[Some records]
****************************************
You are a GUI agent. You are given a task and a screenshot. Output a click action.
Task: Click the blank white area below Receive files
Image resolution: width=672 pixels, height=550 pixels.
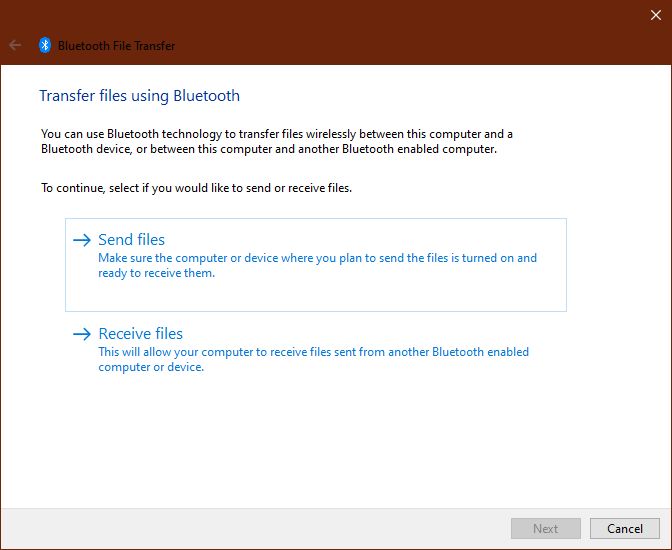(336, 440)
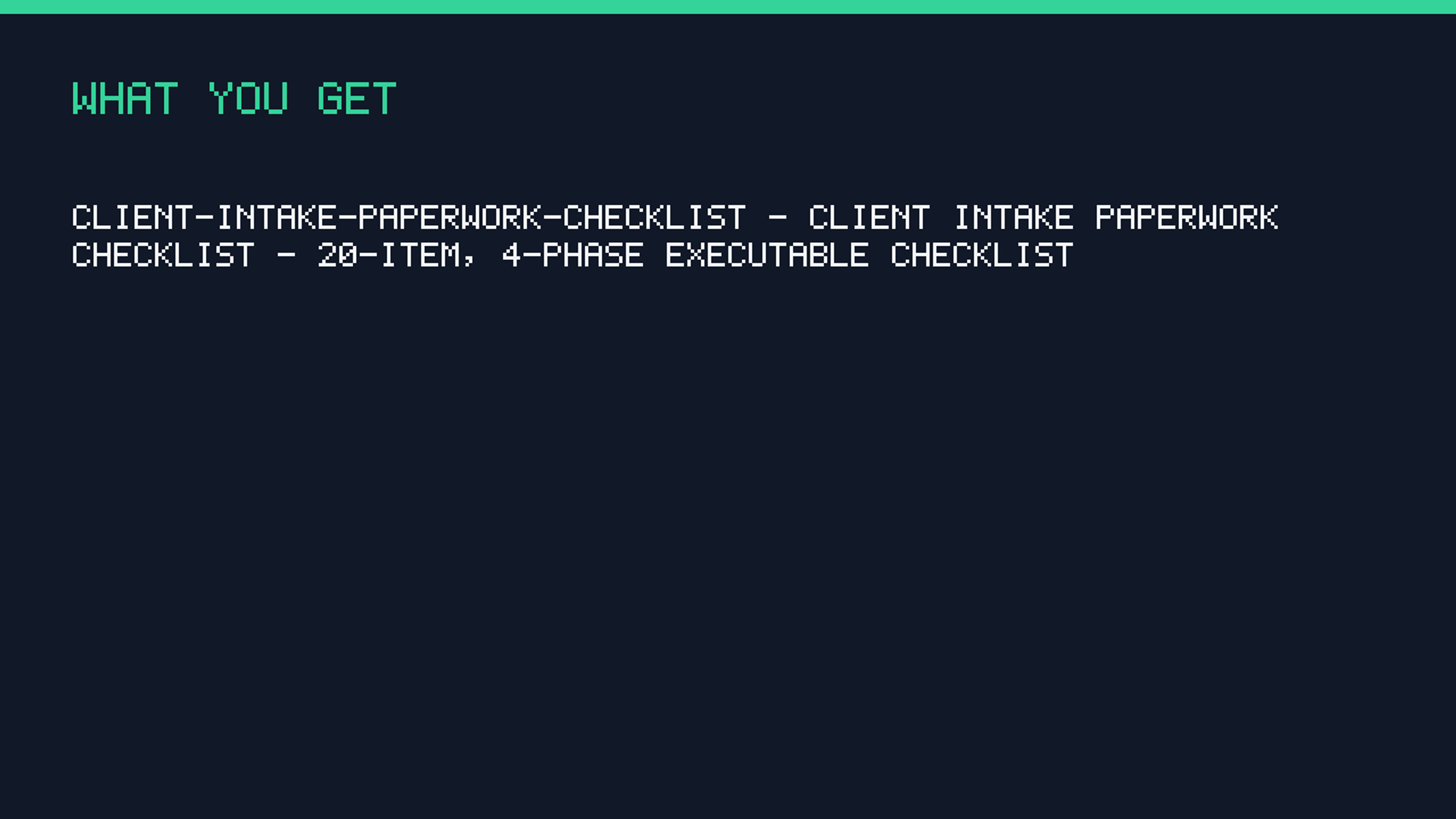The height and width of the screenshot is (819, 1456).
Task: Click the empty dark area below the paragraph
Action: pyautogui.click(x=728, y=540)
****************************************
REQUIRED WORK: Copy out every line of the records above, word for word, without the pictures.

EXERCISE ANSWER:
You are a GUI agent. You are given a task and a screenshot. Output a click action.
Task: Click the blank white area below Receive files
Image resolution: width=672 pixels, height=550 pixels.
(336, 440)
The height and width of the screenshot is (819, 1456).
Task: Click the empty dark area below the paragraph
Action: pyautogui.click(x=728, y=540)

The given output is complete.